Les îlots d’avenir, des plantations pour la forêt de demain en réponse aux changements climatiques

La sécheresse de cet été met à l’épreuve les forêts françaises. En créant des "îlots d’avenir", l'ONF cherche à connaître les essences qui demain sauront résister aux climats plus chauds et secs.

"A cause de la forte vulnérabilité climatique des espèces et de l’importante surface forestière concernée, il faut trouver des espèces et des provenances plus résistantes", déclare Brigitte Musch, responsable du Conservatoire génétique des arbres forestiers (CGAF) à l’ONF. C’est l’objectif des îlots d'avenir. Rattachés au projet de recherche RENEssences, ces derniers vont permettre de démultiplier les résultats des expérimentations et de tester, en conditions réelles de gestion forestière, de nouvelles essences et provenances d’arbres dans tout le pays afin de pouvoir sélectionner les plus adaptées et augmenter le panel d’espèces. Un autre objectif à plus long terme est de pouvoir utiliser ces îlots pour récolter des graines adaptées aux conditions françaises issues de ces nouvelles essences d'avenir.

Dans les Bouches-du-Rhône, la pépinière de Cadarache de l'ONF fournit des plants pour le projet îlots d'avenir, avec d'autres pépinières. - ©ONF

Il y a un vrai engouement de la part des gestionnaires forestiers, nombreux à vouloir installer des îlots.

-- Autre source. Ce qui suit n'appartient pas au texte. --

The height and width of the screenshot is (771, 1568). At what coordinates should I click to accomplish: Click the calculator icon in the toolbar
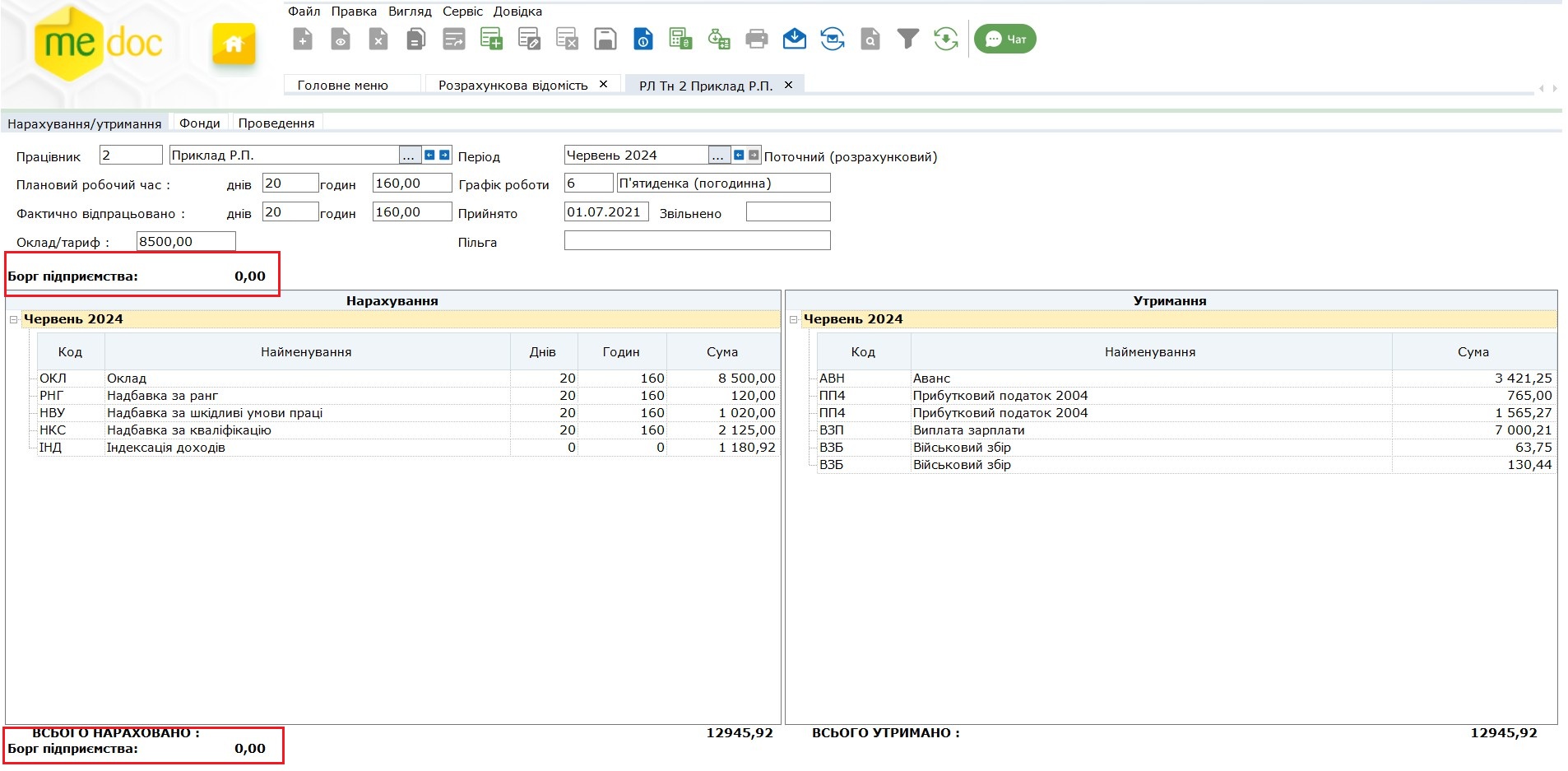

Certains maires aussi nous proposent de nous céder des terrains pour mener des expérimentations.

Brigitte Musch, Responsable du Conservatoire génétique des arbres forestiers (CGAF).

Un projet unique en France

Les îlots d’avenir sont un dispositif unique en France. Situés en pleine forêt, ces laboratoires à ciel ouvert vont permettre de recueillir, sur une diversité d'essences, des données sur la croissance des arbres, leur mortalité éventuelle, leur adaptation au terrain, au climat... Ces analyses constituent un apport précieux pour les choix de gestion sylvicole. 

La forêt domaniale de Haye (Meurthe-et-Moselle) est l’une des premières forêts où ont été installés des îlots d’avenir en France. Pour remplacer le hêtre et le chêne pédonculé, trop sensibles à la hausse des températures, trois essences ont été sélectionnées : le chêne pubescent, le sapin de Turquie et le Calocèdre. Le début des plantations a eu lieu en mars 2017. Au total, 1.110 plants ont été introduits. La prochaine campagne d’ampleur de plantations aura lieu dans le Grand Est dès l’automne 2020 et se poursuivra jusqu’en 2022. 75 îlots de deux hectares, au sein desquels seront introduits 300.000 plants, sont prévus dans le Grand Est. Leur suivi sera effectué par les gestionnaires locaux et les données seront collectées.

D'ici à 2022, une centaine d'îlots d'avenir seront implantés partout en France. Les régions Grand est et Bourgogne Franche-Comté sont les plus concernées.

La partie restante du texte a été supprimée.